MEK’s big-money push to get off US terrorist list (2)

Judge Mukasey told the Monitor he received money for some of his appearances, but added that “the issue of fees is a red herring. Al Gore gets paid to speak about global warming; does anyone question the sincerity of his beliefs?”

Influence and money

Lee Hamilton, former co-chair of the 9/11 Commission, told the Monitor he received a “good fee” to speak in Washington. He “approved” of the MEK's 10-point platform, which enshrines democracy, gender equality, and freedom, but added: “We all know it's a piece of paper.... Now is that in fact their practice? I don't think I am the one to judge that.”

Hamilton told the audience he remains "really puzzled" about why the MEK remains on the terrorist list.

Former Pennsylvania Gov. Ed Rendell also spoke at an MEK-linked event and was paid $20,000 for a 10-minute speech. Mr. Rendell confirmed that figure to the Monitor, and said: “No amount of money could make me say something I didn’t believe.”

During his mid-July speech in Washington, however, Rendell stated that he had received a call on Monday, inviting him to appear the following Saturday. He told the audience that at first he declined, telling his would-be hosts: "I don't know hardly anything about this subject, so … I don’t think I’m qualified to come."

Rendell thanked them for convincing him to come anyway, for briefing him during the week, for the material they sent, and for further discussions that morning.

"It's been a great learning experience for me, and as a result of what I've learned, on Monday I will send a letter to President Obama and Secretary Clinton, telling them ... that the United States is morally bound to do everything we can to ensure the safety of the residents of Camp Ashraf," said Rendell.

That comment prompted a standing ovation, followed by Rendell's call for removal from the terrorist list if, as his fellow speakers had indicated, the "MEK is a force for good, and the best hope we have."

Judge Mukasey told the Monitor he received money for some of his appearances, but added that “the issue of fees is a red herring. Al Gore gets paid to speak about global warming; does anyone question the sincerity of his beliefs?”

One former US diplomatic official told the Monitor he was offered $25,000 to speak in Paris last December, but declined. He was told he could deliver general remarks about human rights in Iran and did not have to mention the MEK, though "the MEK link was clear; there was no hiding of it at all." In his case, he was told "rich Iranians in Europe" would foot the bill.

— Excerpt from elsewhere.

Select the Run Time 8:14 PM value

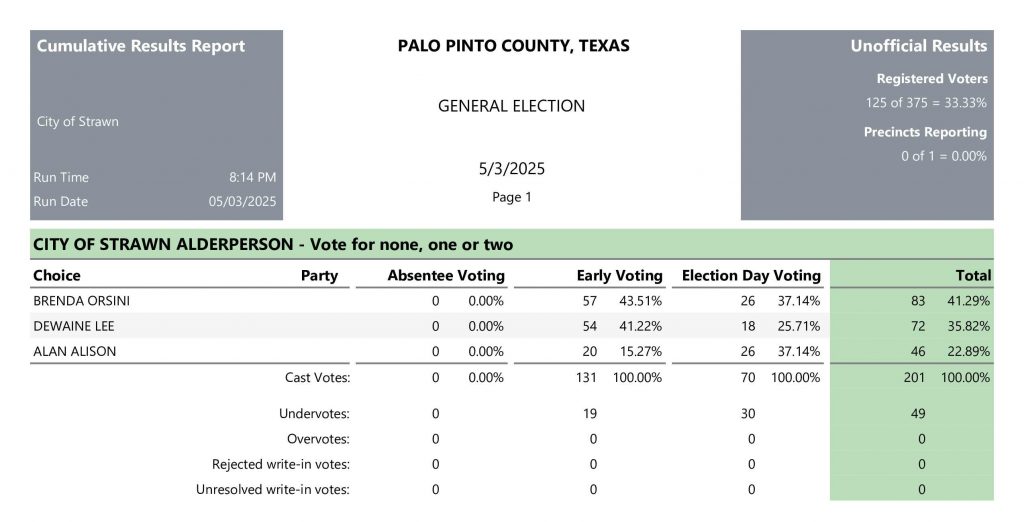tap(252, 177)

Top-flight speakers include Bill Richardson, the former secretary of Energy; Gen. Peter Pace, former Chairman of the Joint Chiefs of Staff; Wesley Clark, the former Supreme Allied Commander Europe of NATO; and James Jones, President Obama's former national security adviser.

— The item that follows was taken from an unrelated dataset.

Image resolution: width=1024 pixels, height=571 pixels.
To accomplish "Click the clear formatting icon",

“You are credible, you are connected, you are respected. And I am amazed that we’ve not reached out,” Gen. Anthony Zinni, the former commander of CENTCOM, said at a January event in Washington. “No one is asking for money, for military support, and guns. They are asking for a hand to be reached out, a light to be shined on what they are doing.”

Speakers also include former CIA chiefs James Woolsey, Porter Goss, and Michael Hayden. Several others confirmed to The Financial Times that they received cash to speak, including John Bolton, former US ambassador to the UN; Louis Freeh, former FBI director; Gen. James Conway, former Commandant of the Marine Corps; and Shelton.

"It's a very formidable list, full of national security experts, and each of us recognizes the importance of Iran to US security," P.J. Crowley, the former US State Dept. spokesman until March, who spoke at a June event in Washington, told the Monitor.

Among Mr. Crowley's talking points at State was that the MEK belonged on the terrorism list. He says he was therefore "deliberately circumspect" in his speech and did not take a position on MEK delisting.

"I was offered a fee to appear, but what I said were my own comments, uninfluenced by what I was paid," said Crowley.